Here are the key scheduled tax changes that may impact individuals and business owners in 2026:
- Higher Tax Brackets
The TCJA lowered tax rates and increased income thresholds. Unless additional changes are implemented, taxpayers can expect tax rates to rise again in 2026. - Capital Gains
In 2026, capital gains taxes will once again be linked to a taxpayer’s ordinary income tax bracket. - Unlimited SALT Deductions
While the TJCA eliminated personal exemptions and put a $10,000 cap on State and Local Tax (SALT) deductions (including property taxes) – it also significantly increased the standard deduction. In 2026, this is expected to change. The standard deduction is expected to decline from $14,600 (single) and $29,200 (married filing jointly) to $8,300 and $16,600 (respectively), and the SALT cap, currently at $10,000 per tax return, will be eliminated. Additionally, taxpayers will benefit from personal exemptions, which are anticipated to increase from $0 to $5,300 for each individual, spouse, and dependent child. - Mortgage Interest & HELOC
After the TJCA, interest on new mortgages is only tax-deductible up to $750,000 of mortgage debt on a primary or secondary home. Older homes were grandfathered under the prior limit, which was $1 million. The TJCA also changed the tax treatment of Home Equity Lines of Credit (HELOC). Prior to 2018, homeowners could deduct interest on HELOCs up to $100,000, applied on top of the $1 million regular loan limit, for a total of $1.1 million. Since TJCA, homeowners can only deduct interest on HELOCs if used to buy, build, or substantially improve the residence, and the $100,000 limit could no longer be applied on top of the regular loan limit. Unless changes are implemented by congress, in 2026 the mortgage interest tax deduction and HELOC rules will revert to pre-TJCA levels. - Reduced AMT
The TJCA significantly increased the Alternative Minimum Tax (AMT) exemption amounts and phase out limits. Unless changes are made by congress, it is expected that the AMT amounts and limits will revert to pre-TJCA levels. - Estate and Gift Tax Limits
The estate and gift tax exemption limit increased significantly in 2018. Currently, the federal estate and lifetime gift tax exemption for a single taxpayer is $13.61 million (double for married couples filing jointly). In 2026, it is expected that these limits will decrease, possibly by as much as half. The annual gift exclusion, which is currently $18,000 per person, is not expected to change. - Qualified Business Income & Bonus Depreciation
The TJCA allowed owners of many pass-through businesses to deduct up to 20% of their Qualified Business Income (QBI). Bonus depreciation was also introduced by the TJCA, allowing business owners to claim an additional first-year allowance on qualifying equipment purchases. Both of these provisions are scheduled to sunset at the end of 2026.

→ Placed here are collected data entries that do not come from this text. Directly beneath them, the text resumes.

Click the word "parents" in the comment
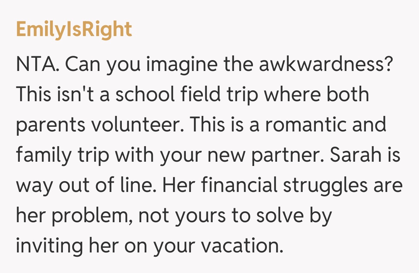Image resolution: width=419 pixels, height=273 pixels. click(51, 125)
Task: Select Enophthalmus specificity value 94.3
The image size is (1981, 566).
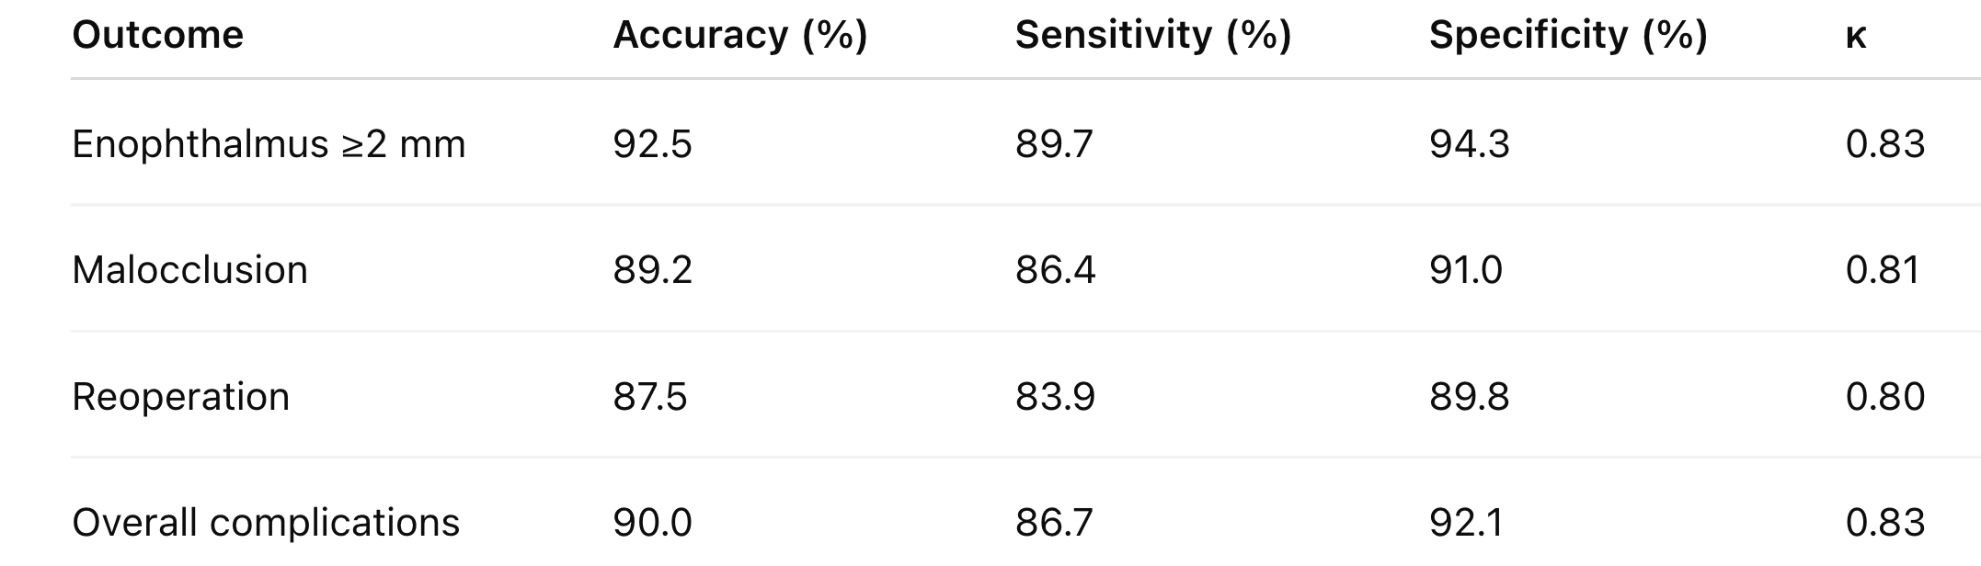Action: 1469,144
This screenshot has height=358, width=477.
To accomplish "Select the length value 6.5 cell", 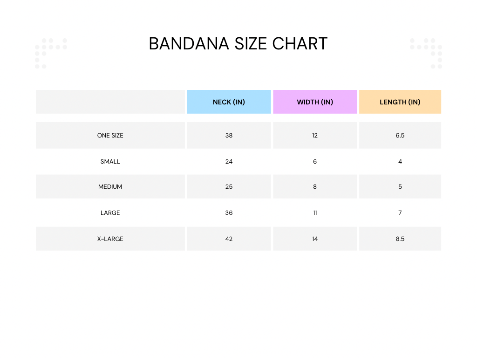I will tap(400, 136).
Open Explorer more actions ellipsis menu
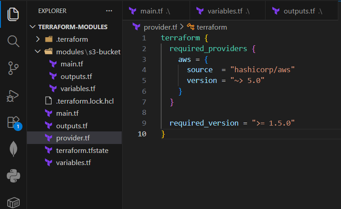341x209 pixels. (109, 10)
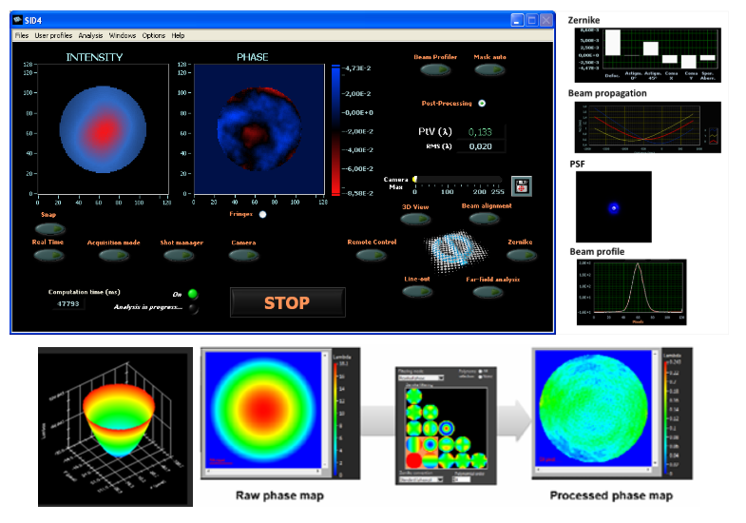746x523 pixels.
Task: Open the Shot manager
Action: pos(181,256)
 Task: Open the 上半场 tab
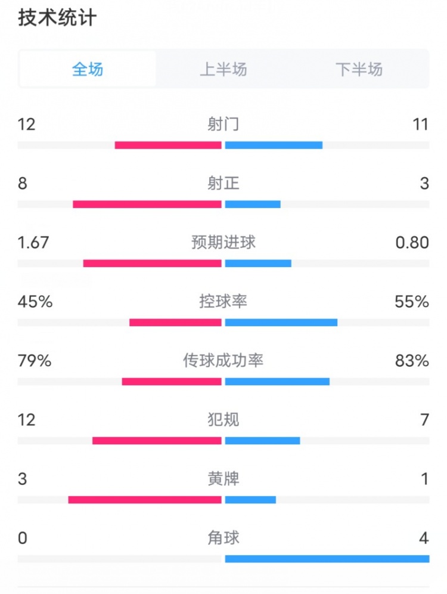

Planning ahead will be key in navigating any impending tax changes. It is also important to note that legislation may be put in place between now and 2026 that could impact these provisions. Your CPA can assist you in creating a multi-year tax strategy that best aligns with your specific situation. If you have questions about tax changes, leave a comment below, or feel free to contact me directly.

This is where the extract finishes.